Volunteers Nicole Scanlan and Moses Williams get ready to canvas South Oak Park.

Volunteers Nicole Scanlan and Moses Williams get ready to canvas South Oak Park.

If 14% voter turnout sounds alarming to you, volunteers for the Building Healthy Communities program would agree, so on Saturday they turned that concern into action. On October 4th, a small but determined group of volunteers from BHC, a project of the California Endowment, met at the Asian Resources Center before canvassing the area around South Oak Park in an effort to increase voter turnout for the upcoming primary.

For organizers of this campaign, percentages, not politics, were the focus. And with a 14% turnout in the last election, it became clear that more is needed to be done to get people to the polls this November. Although that number only comes from one precinct in South Oak Park, others are likely not faring much better. With that in mind, volunteers set out in teams of two, knocking on doors and leaving fliers on doorsteps urging locals to make their voices heard on election day.

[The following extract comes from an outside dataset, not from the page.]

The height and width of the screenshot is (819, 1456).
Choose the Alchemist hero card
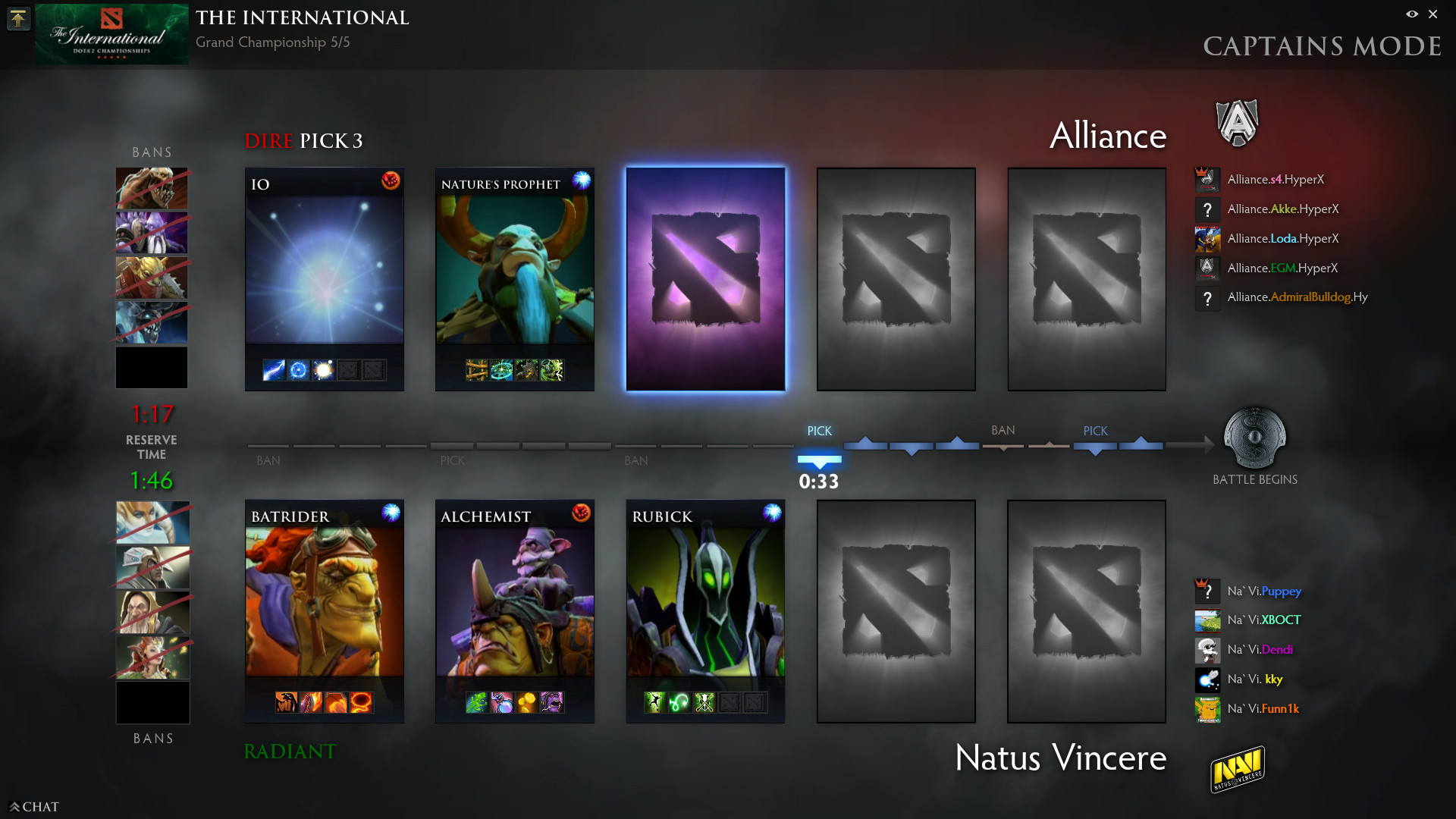[514, 610]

“If only dogs could vote,” many said, jokingly. On some streets, canvassers were met with more pit bulls and fences than actual residents. Despite these minor setbacks, volunteers made serious headway, meeting with people of various backgrounds who share concerns for their community. Safety in general proved to be a top priority for many residents.

Another challenge volunteers faced was making it clear that they were not working for a political party or candidate, something many people just don’t like dealing with, especially on their day off. Despite this apprehension, volunteers were careful to stress the importance of an informed, involved community. BHC supporters want to ensure that the residents of South Oak Park are properly represented. For them, letting their sense of genuine concern and urgency show through was their best tool.

Not satisfied with just getting registered voters to the polls, this ambitious team was also able to register some new voters, hoping to end the cycle of voter apathy and neglect by elected officials.

The message volunteers hope to send to the community is that officials are more likely to take care of the needs of the people who voted for him or her. It’s a harsh reality, but it makes sense. When residents think that their vote doesn’t matter they skip casting a ballot. In turn, the candidate who wins will give the most attention (and resources) to those who exercise their right to vote. Less involved neighborhoods become neglected, which discourages them even more.

“You can’t change anything if you don’t try,” said volunteer Moses Williams. A simple but effective slogan that residents of South Oak Park will hopefully take with them when they cast their ballots on Tuesday, November 4th.